I followed an advert for a tailor and the man who interviewed me liked the suit I’d made and offered me a job, but when I went back there was another candidate, Richard Paine, and the owner, Anthony Sinclair, made an excuse to give the job to him.
Anthony was embarrassed that he favoured Richard and made a call to Huntsman & Sons and I got a job there, working at a section turning the lapels and earning £12 (US$15) a week. It wasn’t much – I’d been earning just under £10 a week in Trinidad – so I got a Saturday job that paid £6 doing alterations on the King’s Road.
I saved my £12 each week and lived off the £6. I saved and saved and when I was 19, I had enough to go to the London College of Fashion. It was a three-year degree, costing £300 a term.
A tailor made
I was very lonely when I first arrived in London. I had no relations and was very homesick. The first person I met, I married. She was a nurse. I was 21 when we married and a student. We went on to have two children and stayed together until 2010.
I worked three jobs while studying and did so well in my first year at the London College of Fashion that they let me complete the course in two. I went back to Savile Row, I wanted to be at the front of the shop, but it was 1974 and I didn’t fit the profile.
Maurice Sedwell called the college asking for graduates and was told they only had one. He was desperate and said he’d give me a four-week trial. After a couple of weeks, he said, “Don’t worry about the trial, you’ve got the job.” He offered me £25 a week working five and a half days.

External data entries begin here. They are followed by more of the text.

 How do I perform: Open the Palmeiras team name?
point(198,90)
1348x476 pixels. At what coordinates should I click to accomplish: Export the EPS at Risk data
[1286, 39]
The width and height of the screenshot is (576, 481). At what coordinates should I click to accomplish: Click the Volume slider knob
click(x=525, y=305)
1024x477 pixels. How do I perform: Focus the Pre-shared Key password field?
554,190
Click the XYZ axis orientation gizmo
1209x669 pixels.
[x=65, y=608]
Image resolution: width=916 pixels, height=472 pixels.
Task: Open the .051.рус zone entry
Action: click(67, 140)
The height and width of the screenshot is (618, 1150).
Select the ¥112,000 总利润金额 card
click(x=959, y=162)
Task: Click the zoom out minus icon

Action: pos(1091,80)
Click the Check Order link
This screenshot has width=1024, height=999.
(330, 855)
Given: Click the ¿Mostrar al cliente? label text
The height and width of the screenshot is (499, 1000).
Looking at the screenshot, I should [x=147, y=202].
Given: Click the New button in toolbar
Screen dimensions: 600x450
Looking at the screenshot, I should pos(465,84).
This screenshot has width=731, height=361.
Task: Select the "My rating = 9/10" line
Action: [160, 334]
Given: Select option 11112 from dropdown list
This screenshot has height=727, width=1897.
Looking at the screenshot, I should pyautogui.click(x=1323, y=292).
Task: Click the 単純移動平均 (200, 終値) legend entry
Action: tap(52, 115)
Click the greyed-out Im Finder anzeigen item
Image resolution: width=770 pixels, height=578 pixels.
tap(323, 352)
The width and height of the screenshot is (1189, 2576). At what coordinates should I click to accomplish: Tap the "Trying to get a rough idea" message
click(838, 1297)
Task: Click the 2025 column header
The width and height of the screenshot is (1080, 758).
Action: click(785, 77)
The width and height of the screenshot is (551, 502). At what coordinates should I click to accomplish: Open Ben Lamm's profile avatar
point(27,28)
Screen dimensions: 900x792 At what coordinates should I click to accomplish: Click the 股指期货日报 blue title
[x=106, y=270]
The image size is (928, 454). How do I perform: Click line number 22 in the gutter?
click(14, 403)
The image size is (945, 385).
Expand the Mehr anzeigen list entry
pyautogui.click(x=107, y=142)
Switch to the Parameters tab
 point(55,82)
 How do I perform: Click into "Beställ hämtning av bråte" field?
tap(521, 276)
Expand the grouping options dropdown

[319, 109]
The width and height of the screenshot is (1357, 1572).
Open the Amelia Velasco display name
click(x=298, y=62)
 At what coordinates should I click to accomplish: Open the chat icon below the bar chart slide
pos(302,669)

I did the alterations and Maurice nicknamed me “the doctor” because I could fix anything that went wrong. I got my lucky break when I did a good job on a suit for the MP Mark Lennox-Boyd and a lot of work flowed from there, he referred 20 MPs, resulting in six cabinet ministers who became loyal customers.
Undressing the stars
In 1976, I developed a parallel career at the London College of Fashion, teaching three evenings a week. I was also working full time at Maurice Sedwell and had a Saturday job making suits and trousers – working and saving as hard as I could.
And that’s the confidential relationship you have with a customer – you’ve got to take a garment apart on their shoulders and mould it to their figure. It’s the relationship a doctor would have with a patient, it’s sculpting cloth around the body. (The actor) Charles Gray’s contract stipulated that he’d have his clothes tailor-made and he and I became very good friends. It was through Charles that I met [actress] Ava Gardner.
Living the dream
In 2008, a gentleman by the name of Keith Rowley came into my shop. He’d been told there was a fellow Trinidadian on the row. He didn’t have the money to buy a suit, but I noticed there was a button missing on his blazer and changed the buttons for him.
Keith was a politician for the opposition party in Trinidad and in 2012, when I was back, I met him, and he ordered a couple of suits. During his election campaign, he said that if he won, he wanted me to return to Trinidad and teach my skills. And that’s what happened. In 2017, I interviewed students for the course and one of the 35 students was Daniela, a former marine and a filmmaker. We married in 2019 and have two young sons.
During the pandemic I converted part of our space into a studio and Daniela filmed the course I’d been teaching in Trinidad. I was asked to come to Hong Kong to share the knowledge and experience of a master tailor.
Learning the idiosyncrasies and balance of the figure is essential. The ability to cut and fit is where the challenge lies, that’s the real secret of Savile Row and that’s what I’m in Hong Kong to teach. I’m living my dream.
Andrew Ramroop was in the city to train local tailors through the Fashion Atelier Certificate Programme at the Hong Kong Design Institute.